Data access pattern

In the UserMatDevice, arrays with the dp_ prefix are device pointers, referring to memory allocated on the GPU. Device pointers are passed as arguments to the kernel.

Per-thread arrays

Each thread is responsible for one element of the array, meaning that each thread operates on a unique index within the array.

// Read
int fail = dp_internal_fail[idx];

// Write
dp_internal_fail[idx] = fail;

Per-thread tensor arrays

In contrast to individual threads operating on single data points, threads process fixed-size blocks of data. Specifically, each thread handles six data points that collectively represent a tensor's components.

double stress[6];

// Read
for (int i = 0; i < 6; ++i) {
    stress[i] = dp_stress[idx * 6 + i];
}

// Write
for (int i = 0; i < 6; ++i) {
    dp_stress[idx * 6 + i] = stress[i];
}

Per-thread state variable arrays

Similar to per-thread tensor arrays, but with a fixed-size block length of num_history.
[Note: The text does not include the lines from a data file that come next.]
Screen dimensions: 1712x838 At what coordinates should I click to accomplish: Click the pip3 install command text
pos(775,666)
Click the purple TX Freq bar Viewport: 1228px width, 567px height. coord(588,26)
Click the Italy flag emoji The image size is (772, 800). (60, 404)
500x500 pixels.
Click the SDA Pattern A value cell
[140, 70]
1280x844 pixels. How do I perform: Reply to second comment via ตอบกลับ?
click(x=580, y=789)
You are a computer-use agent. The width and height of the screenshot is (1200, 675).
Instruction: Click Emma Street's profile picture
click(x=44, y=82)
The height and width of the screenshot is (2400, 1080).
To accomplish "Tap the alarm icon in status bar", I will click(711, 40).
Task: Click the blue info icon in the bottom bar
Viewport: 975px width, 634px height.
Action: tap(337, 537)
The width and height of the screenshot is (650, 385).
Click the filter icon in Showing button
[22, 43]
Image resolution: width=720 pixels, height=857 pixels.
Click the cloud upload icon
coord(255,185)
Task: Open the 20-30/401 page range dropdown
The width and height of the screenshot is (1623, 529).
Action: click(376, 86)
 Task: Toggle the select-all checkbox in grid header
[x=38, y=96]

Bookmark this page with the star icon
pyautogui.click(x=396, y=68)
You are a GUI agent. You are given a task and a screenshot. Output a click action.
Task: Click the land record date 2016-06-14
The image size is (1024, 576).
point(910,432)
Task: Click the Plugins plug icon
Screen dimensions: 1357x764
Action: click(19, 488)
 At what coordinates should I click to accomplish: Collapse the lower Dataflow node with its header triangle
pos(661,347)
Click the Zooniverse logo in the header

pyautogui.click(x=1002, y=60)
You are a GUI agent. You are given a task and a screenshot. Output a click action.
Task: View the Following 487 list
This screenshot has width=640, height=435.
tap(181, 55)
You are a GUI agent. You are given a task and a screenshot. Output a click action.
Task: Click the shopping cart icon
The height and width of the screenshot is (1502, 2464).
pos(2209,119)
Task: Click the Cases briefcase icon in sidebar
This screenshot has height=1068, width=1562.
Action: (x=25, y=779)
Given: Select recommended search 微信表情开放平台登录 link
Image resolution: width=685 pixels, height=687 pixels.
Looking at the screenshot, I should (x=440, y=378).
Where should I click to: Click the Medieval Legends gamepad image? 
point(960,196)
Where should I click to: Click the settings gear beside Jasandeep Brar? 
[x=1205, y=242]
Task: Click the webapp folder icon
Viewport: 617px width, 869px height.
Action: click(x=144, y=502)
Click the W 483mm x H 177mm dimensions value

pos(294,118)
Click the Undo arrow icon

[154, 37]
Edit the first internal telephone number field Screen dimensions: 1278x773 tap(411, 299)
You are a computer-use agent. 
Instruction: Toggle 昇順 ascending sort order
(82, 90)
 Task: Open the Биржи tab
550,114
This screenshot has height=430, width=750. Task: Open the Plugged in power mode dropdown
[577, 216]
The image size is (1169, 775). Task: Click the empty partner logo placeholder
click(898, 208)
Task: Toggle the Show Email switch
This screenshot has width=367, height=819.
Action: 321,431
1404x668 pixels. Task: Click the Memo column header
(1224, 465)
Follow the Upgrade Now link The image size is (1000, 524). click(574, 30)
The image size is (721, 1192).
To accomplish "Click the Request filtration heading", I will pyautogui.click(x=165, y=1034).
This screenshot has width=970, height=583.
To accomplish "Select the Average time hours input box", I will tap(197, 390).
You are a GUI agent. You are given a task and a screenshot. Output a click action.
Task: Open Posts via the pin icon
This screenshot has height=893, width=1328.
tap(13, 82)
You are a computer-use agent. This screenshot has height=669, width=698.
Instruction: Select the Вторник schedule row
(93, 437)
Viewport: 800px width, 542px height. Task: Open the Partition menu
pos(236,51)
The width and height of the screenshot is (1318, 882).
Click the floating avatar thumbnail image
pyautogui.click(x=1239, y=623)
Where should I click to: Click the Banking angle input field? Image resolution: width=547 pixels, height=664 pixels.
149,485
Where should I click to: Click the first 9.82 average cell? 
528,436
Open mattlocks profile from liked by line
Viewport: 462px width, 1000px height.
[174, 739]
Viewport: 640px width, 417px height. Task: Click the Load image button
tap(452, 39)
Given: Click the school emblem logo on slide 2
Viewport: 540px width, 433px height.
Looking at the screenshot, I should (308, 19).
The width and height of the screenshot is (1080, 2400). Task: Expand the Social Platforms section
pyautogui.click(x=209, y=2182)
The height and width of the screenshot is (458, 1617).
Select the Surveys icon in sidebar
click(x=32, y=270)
This value is obtained from the UserMatDevice properties struct.

// Read
double epsp   = dp_history[idx * num_history + 0];
double damage = dp_history[idx * num_history + 1];

// Write
dp_history[idx * num_history + 0] = epsp;
dp_history[idx * num_history + 1] = damage;

Per-thread 3x3 matrix arrays

In this case, we employ a stride pattern. Stride access is a memory access pattern where threads access memory locations at uniform intervals, rather than sequential locations. Use the stride variable defined in the UserMatDevice properties struct.

double fmat[9];

// Read
for (int i = 0; i < 9; ++i) {
    fmat[i] = dp_f_mat[stride * i + idx];
}

// Write
for (int i = 0; i < 9; ++i) {
    dp_f_mat[stride * i + idx] = fmat[i];
}

Subgroup-shared array (element level)

// Read
int eroded = dp_eroded[idx / num_ip];

// Write
dp_eroded[idx / num_ip] = eroded;

Important: Accessing subgroup-shared arrays may be subject to race conditions when reading or writing.

Curve arrays

Curve arrays are used with the load_curve function to load a curve from a curve array into a variable. See the load_curve for more information.

double sigy1 = mat::load_curve(dp_curve_data, dp_curve_val, cmat.idlc, epsp);